Legal
Privacy Notice
Last updated: July 11, 2026
1. Who is responsible
Semiotic Mapper is operated by Anu Maarit Hoffman, who acts as the data controller for the personal data described in this notice. You can contact us at hello@semioticmap.com.
2. What we collect and why
- Account data (name, email, hashed password / auth provider ID) — to create and manage your account. Legal basis: performance of a contract.
- Content you create (maps, axes, prompts, briefs) — to provide the Service. Legal basis: performance of a contract.
- Support messages — when you email or message us. Legal basis: legitimate interests in providing support.
- Usage and telemetry (pages viewed, AI calls made, errors, device type, browser, IP address) — to keep the Service secure, debug issues, and improve it. Legal basis: legitimate interests.
- Billing data — collected directly by Paddle (our Merchant of Record). We receive from Paddle the minimum needed to manage your subscription (e.g. customer ID, status, country). Legal basis: performance of a contract and legal obligation.
- Email engagement (deliveries, bounces, complaints, unsubscribes) — to keep our transactional email working and respect opt-outs. Legal basis: legitimate interests and legal obligation.
3. Cookies
We use a small number of essential cookies and local storage entries required to keep you signed in and remember your preferences. We do not use marketing or advertising cookies. If we add analytics in future we will update this notice and, where required, ask for your consent.
4. Who we share data with
- Hosting & database (Supabase / Lovable Cloud) — to store your account and content.
- AI providers (Google, OpenAI) — to generate suggestions in response to your prompts. Your prompts and minimal context are sent to these providers via the Lovable AI Gateway.
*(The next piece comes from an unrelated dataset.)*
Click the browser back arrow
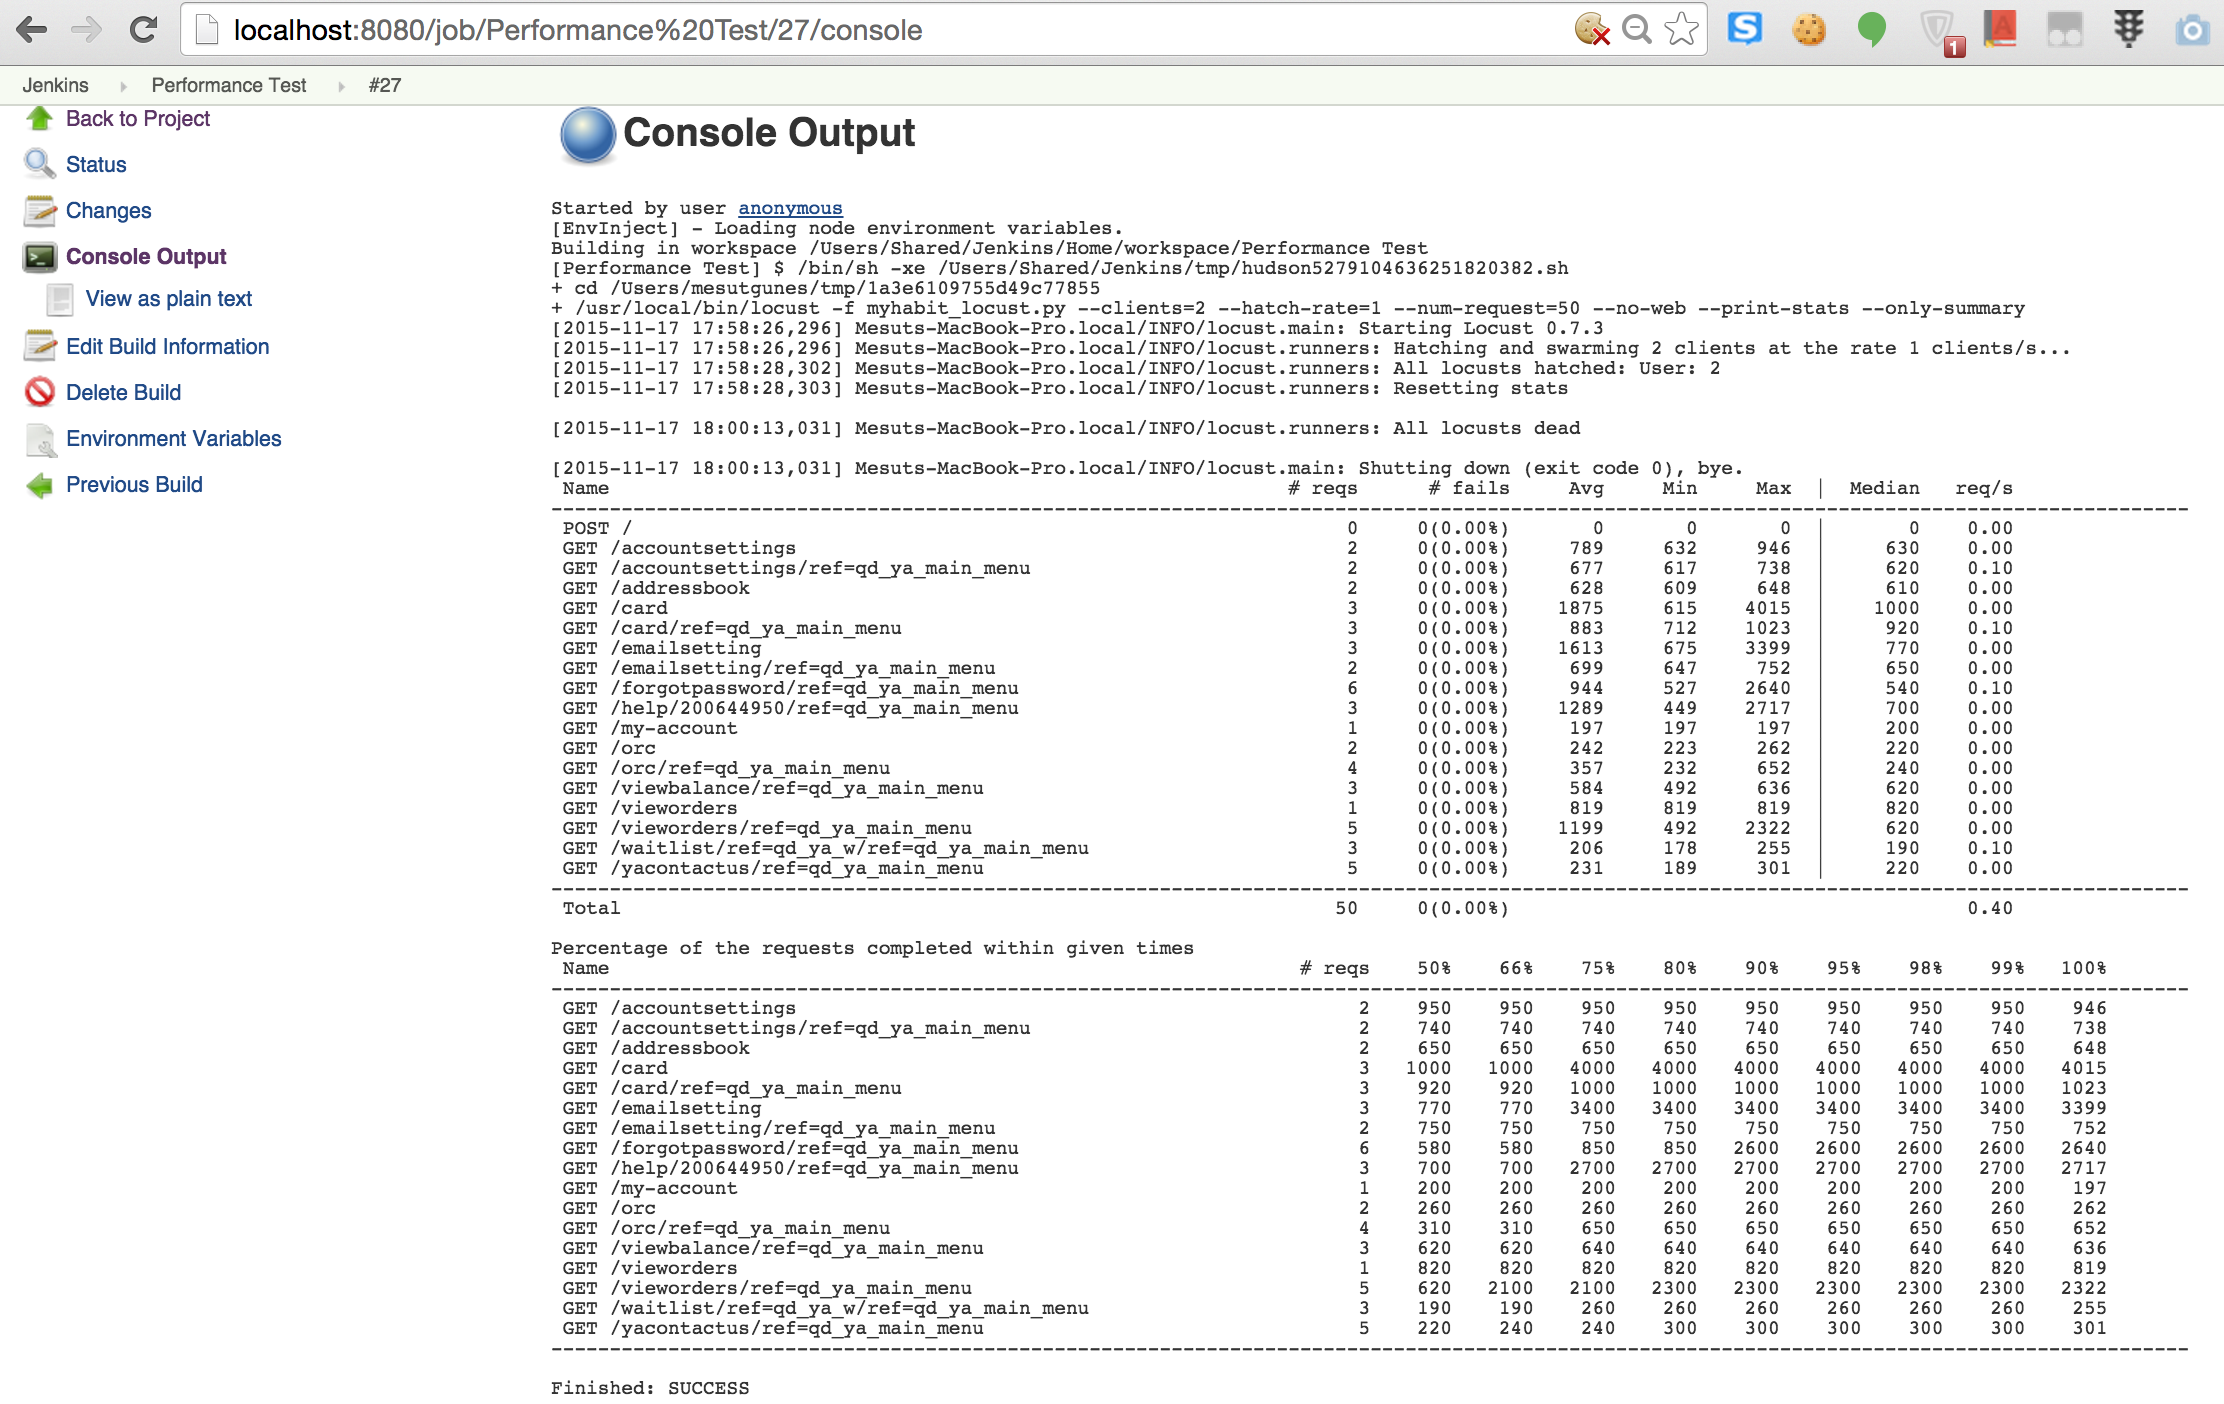Screen dimensions: 2224x1404 coord(32,30)
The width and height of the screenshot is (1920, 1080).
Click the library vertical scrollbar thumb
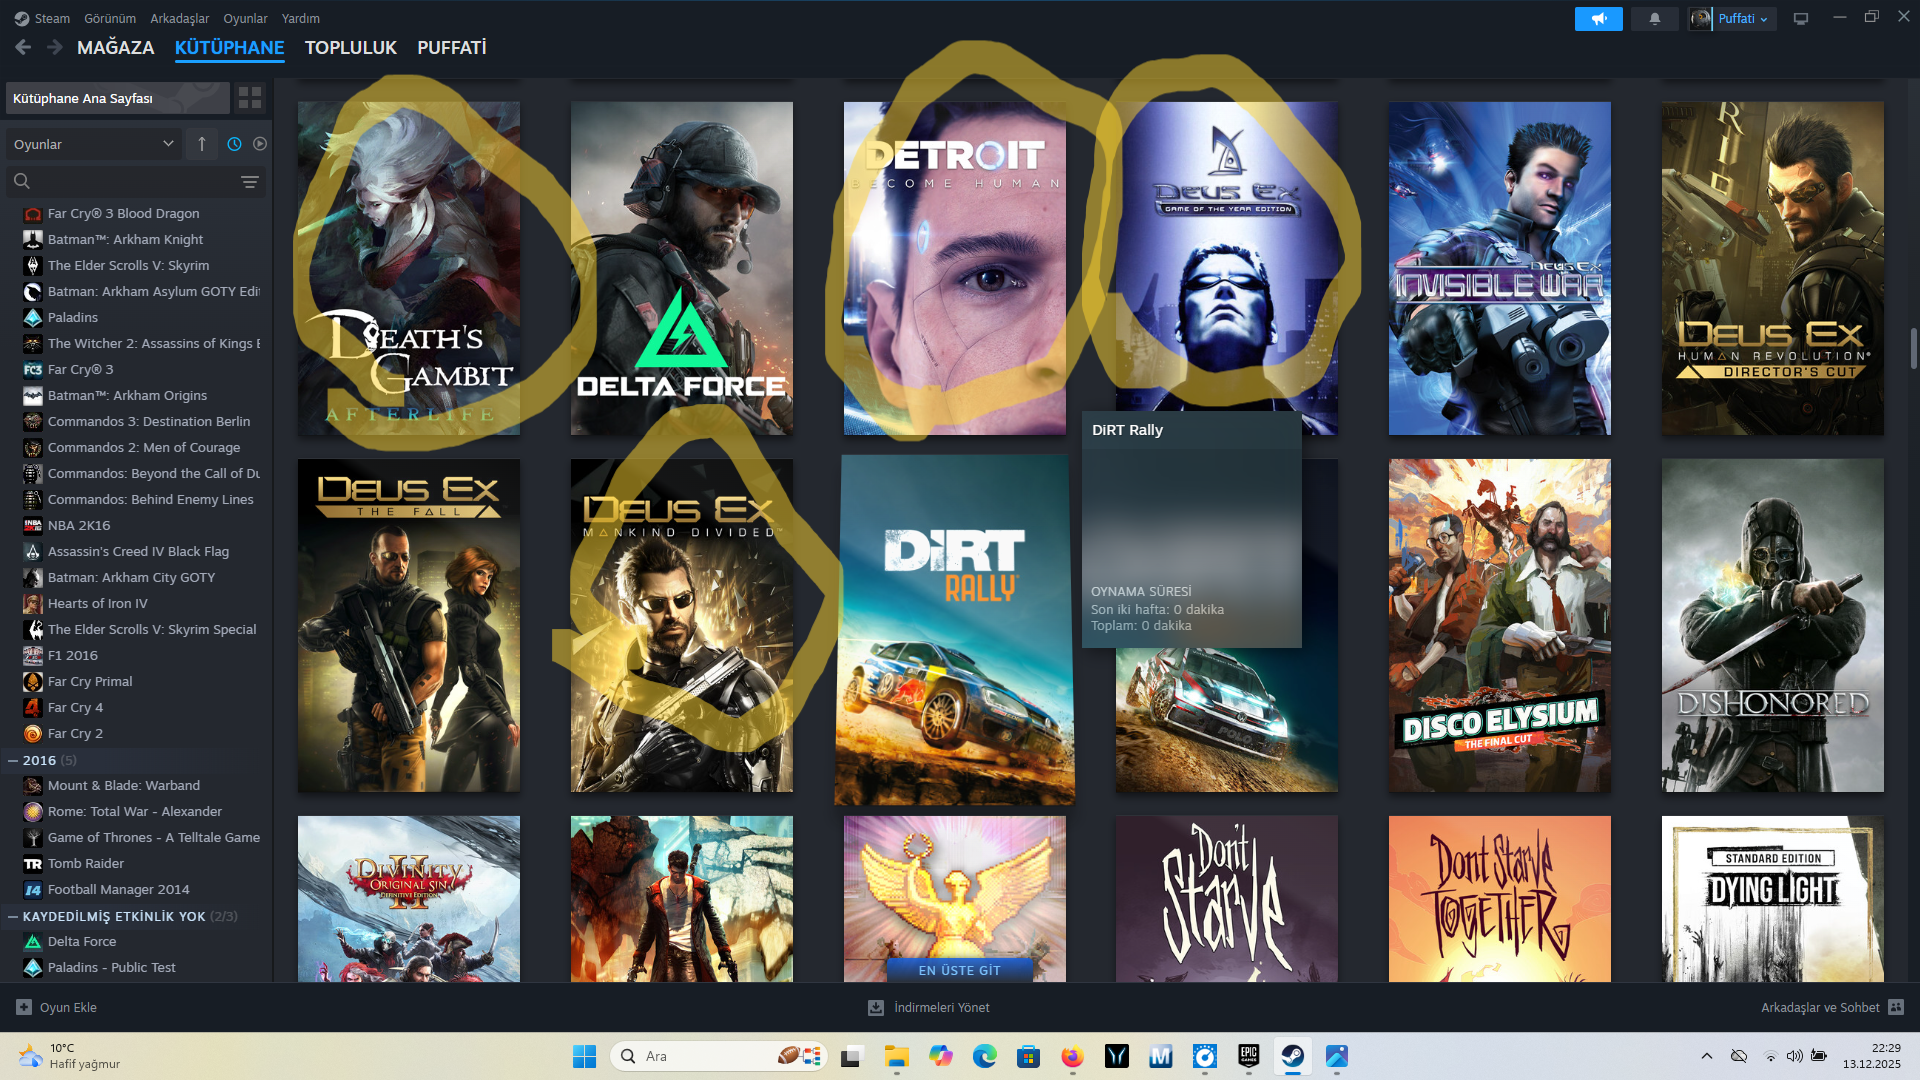pos(1913,348)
- Paddle.com — our Merchant of Record. Paddle handles payment processing, sales tax, invoicing, and subscription management. Their privacy notice is at paddle.com/legal/privacy.
- Email delivery provider — to send you transactional emails (welcome, receipts, account notifications).
- Professional advisers (legal, accounting) — when needed and under confidentiality.
- Authorities — where required by law.
We do not sell your personal data and we do not share it for third-party marketing.
5. International transfers
Some of our service providers (e.g. AI model providers, Paddle) are located outside the UK/EEA. Where personal data is transferred internationally, we rely on appropriate safeguards such as the European Commission's Standard Contractual Clauses or an applicable adequacy decision.
6. How long we keep data
We keep account and content data for as long as your account is active. If you delete your account, we delete or anonymise associated personal data within a reasonable period, except where we are required to retain it (for example, billing records for tax purposes via Paddle).
7. Security
We apply appropriate technical and organisational measures including encryption in transit, access controls, secret management, and least-privilege principles for our infrastructure.
8. Your rights
Depending on where you live, you may have the right to access, rectify, erase, restrict, or port your personal data, to object to processing, and to withdraw consent. For EU/UK users, these rights come from the GDPR / UK GDPR, including the right to complain to your local supervisory authority. We aim to respond within one month.
To exercise any of these rights, email hello@semioticmap.com.
9. Changes to this notice
We may update this notice as the Service evolves. Material changes will be flagged in the Service or by email.